::: Extracted entries :::

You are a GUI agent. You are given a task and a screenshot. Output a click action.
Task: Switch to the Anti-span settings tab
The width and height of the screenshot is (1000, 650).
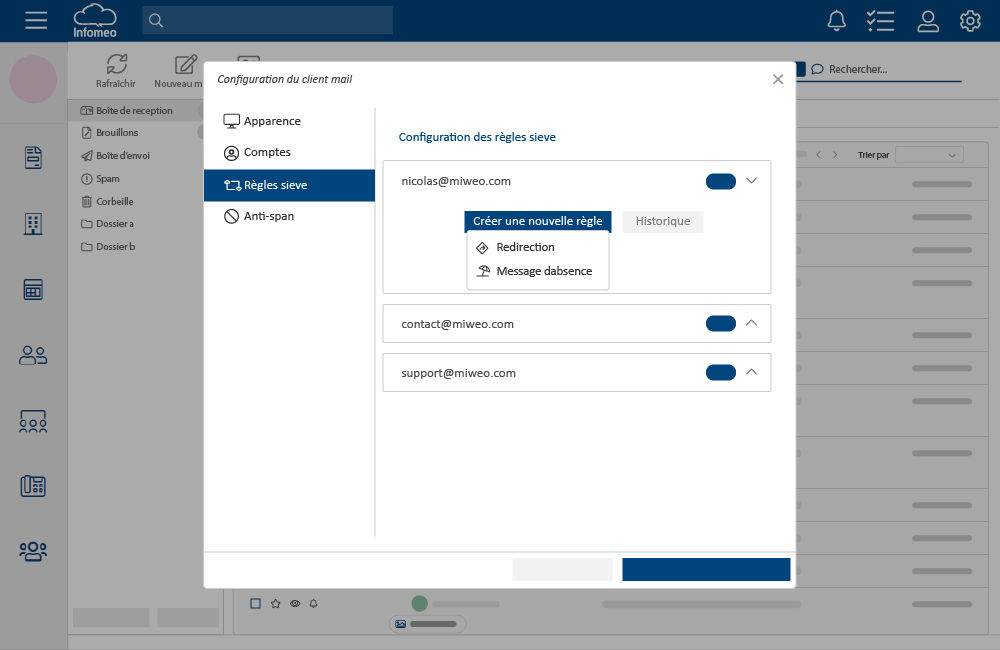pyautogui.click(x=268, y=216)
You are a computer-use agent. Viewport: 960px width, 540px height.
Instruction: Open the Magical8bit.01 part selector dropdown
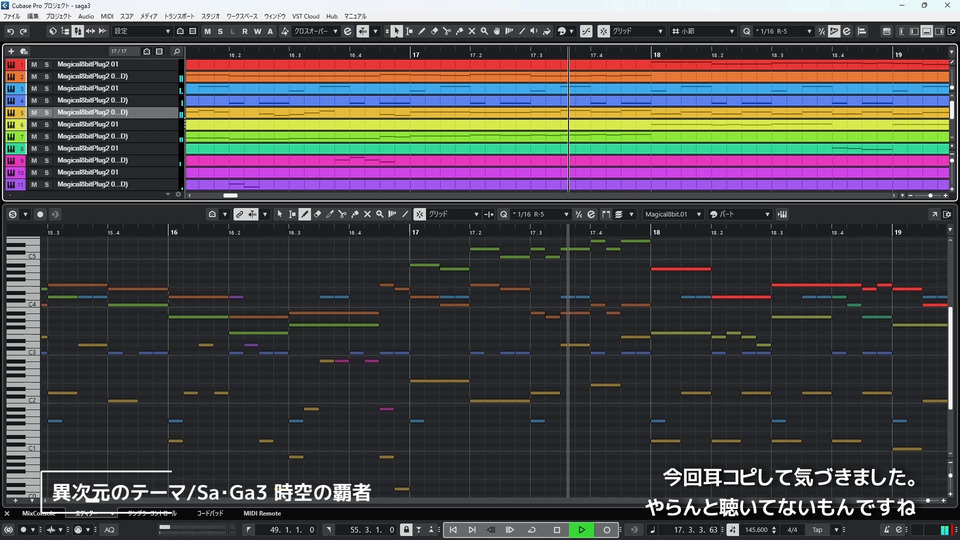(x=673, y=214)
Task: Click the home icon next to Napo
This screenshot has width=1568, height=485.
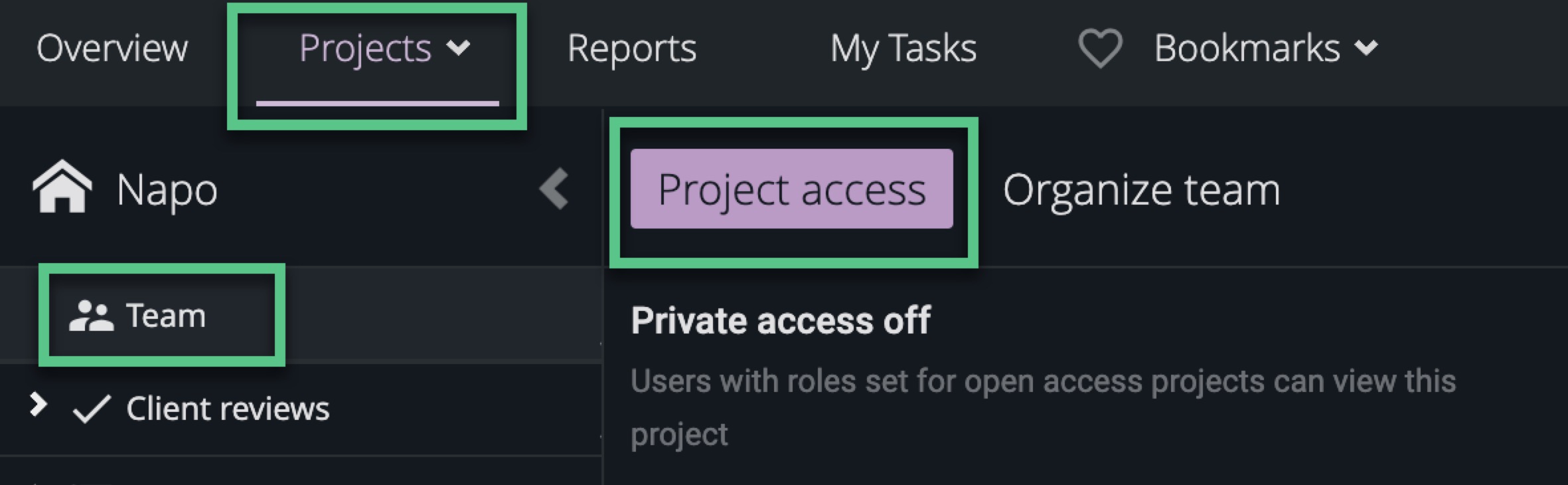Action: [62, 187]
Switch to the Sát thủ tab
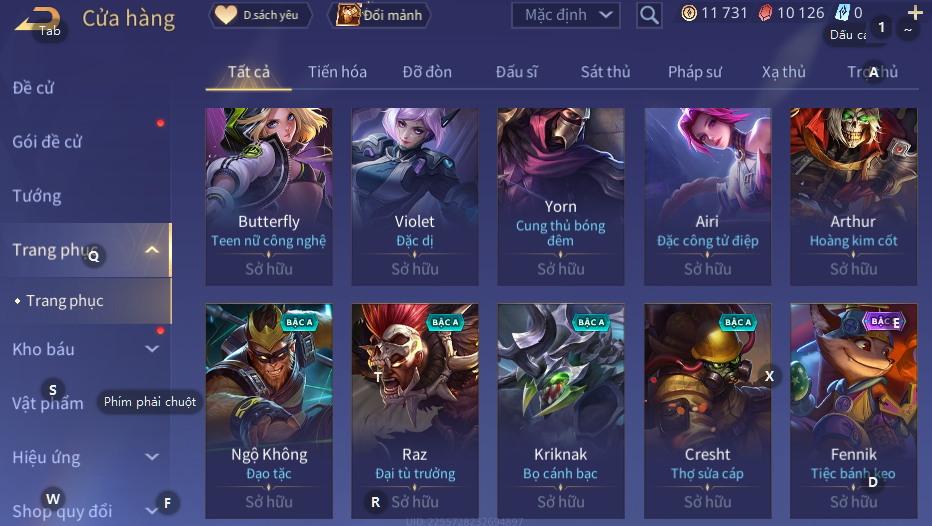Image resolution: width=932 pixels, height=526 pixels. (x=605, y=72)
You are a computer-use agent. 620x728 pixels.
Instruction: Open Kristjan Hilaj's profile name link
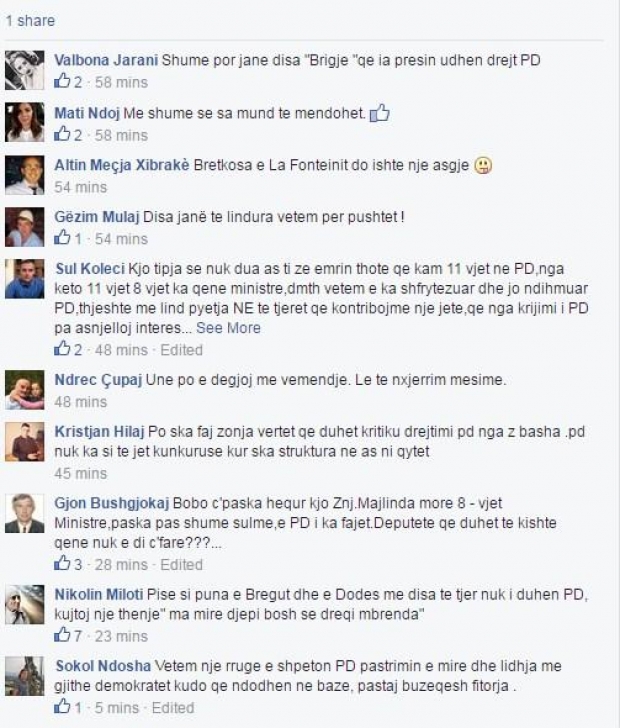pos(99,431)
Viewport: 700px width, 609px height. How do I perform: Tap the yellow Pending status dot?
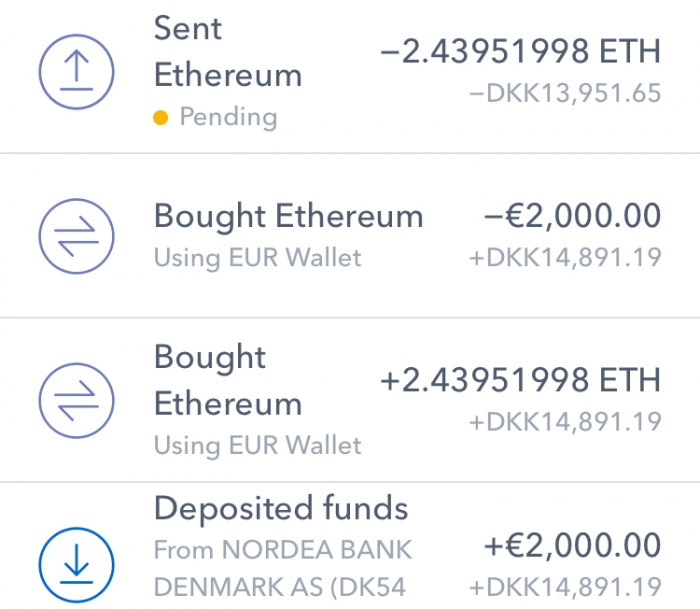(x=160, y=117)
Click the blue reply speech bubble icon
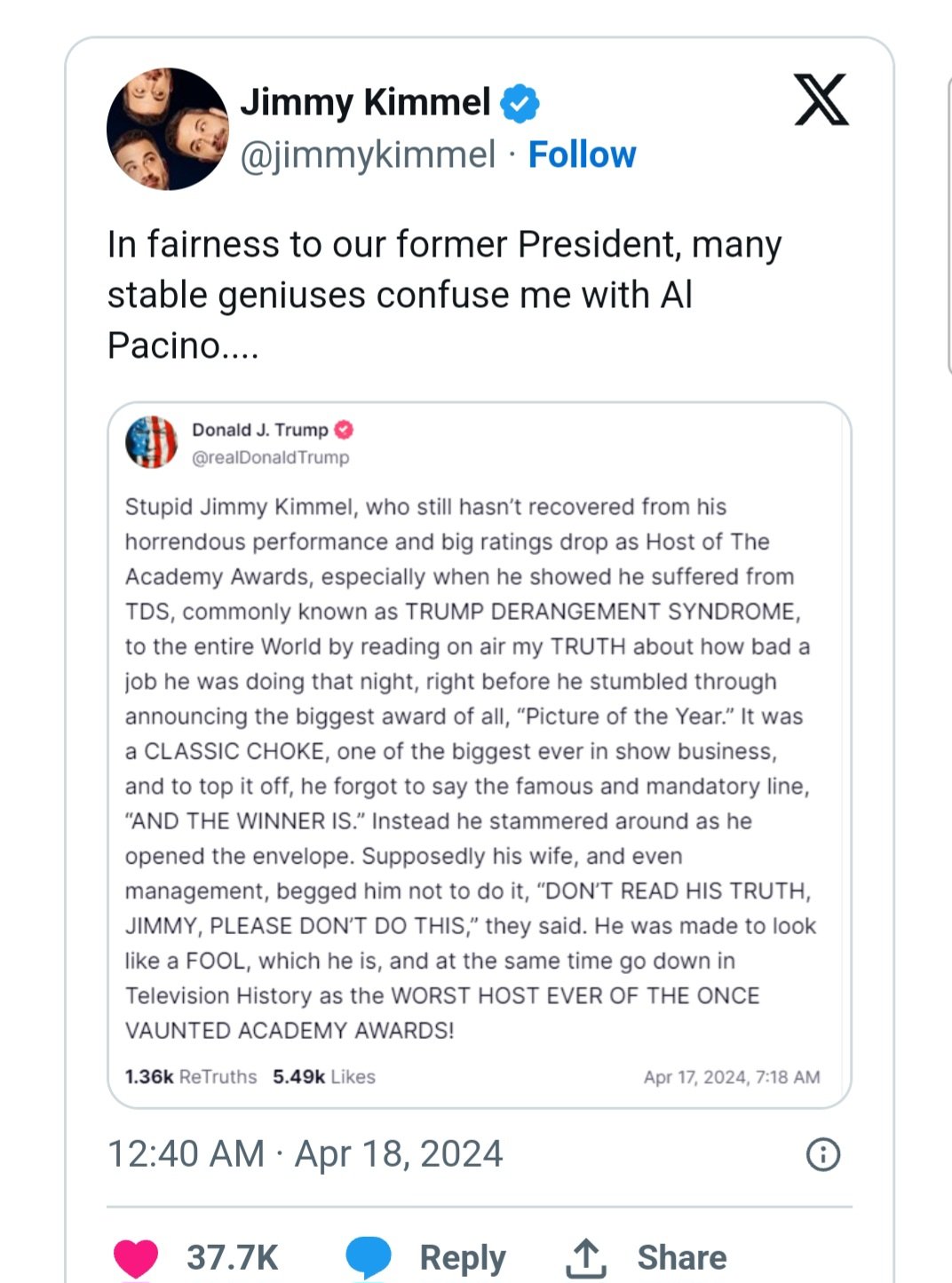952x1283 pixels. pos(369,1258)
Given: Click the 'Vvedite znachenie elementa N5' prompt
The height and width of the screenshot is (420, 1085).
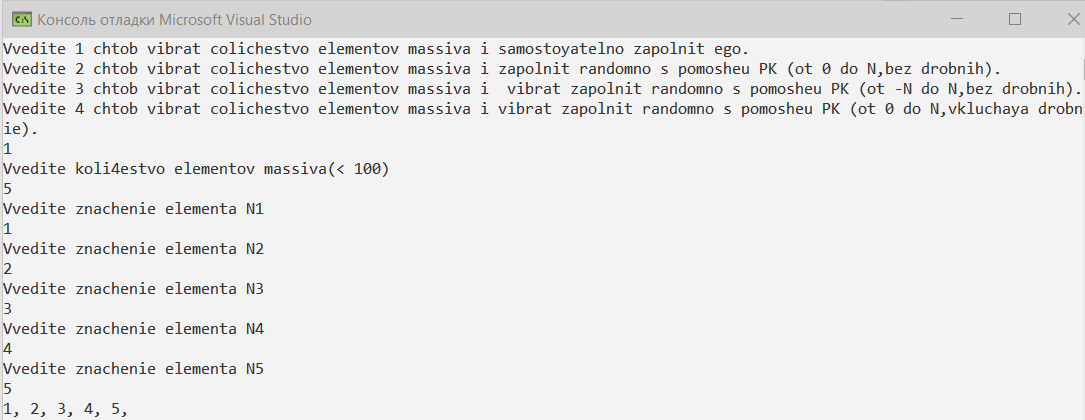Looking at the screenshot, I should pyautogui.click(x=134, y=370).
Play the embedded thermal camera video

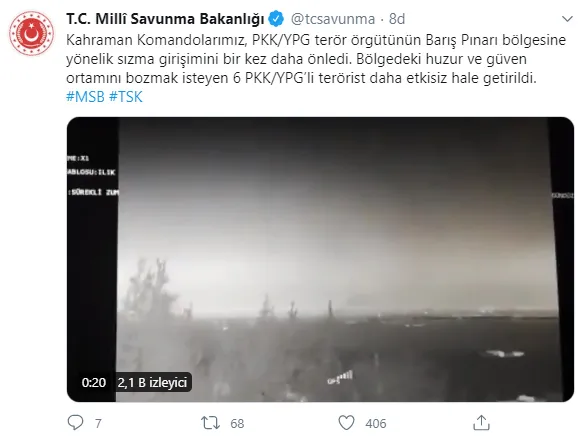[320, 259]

:::

In your copy, include no pictures, but set down every record exactly.

You are a GUI agent. You are given a task and a screenshot. Output a click action.
Task: Switch to the Anti-span settings tab
The width and height of the screenshot is (1000, 650).
pyautogui.click(x=268, y=216)
You are a computer-use agent. Viewport: 960px width, 540px height.
Instruction: Open the Magical8bit.01 part selector dropdown
(x=673, y=214)
Task: Click the home icon next to Napo
This screenshot has width=1568, height=485.
Action: [62, 187]
Switch to the Sát thủ tab
Image resolution: width=932 pixels, height=526 pixels. (x=605, y=72)
You are a computer-use agent. 620x728 pixels.
Instruction: Open Kristjan Hilaj's profile name link
pos(99,431)
Viewport: 700px width, 609px height. How do I perform: Tap the yellow Pending status dot?
(x=160, y=117)
Click the blue reply speech bubble icon
952x1283 pixels. pos(369,1258)
Given: Click the 'Vvedite znachenie elementa N5' prompt
The height and width of the screenshot is (420, 1085).
Looking at the screenshot, I should pyautogui.click(x=134, y=370).
Play the embedded thermal camera video

[320, 259]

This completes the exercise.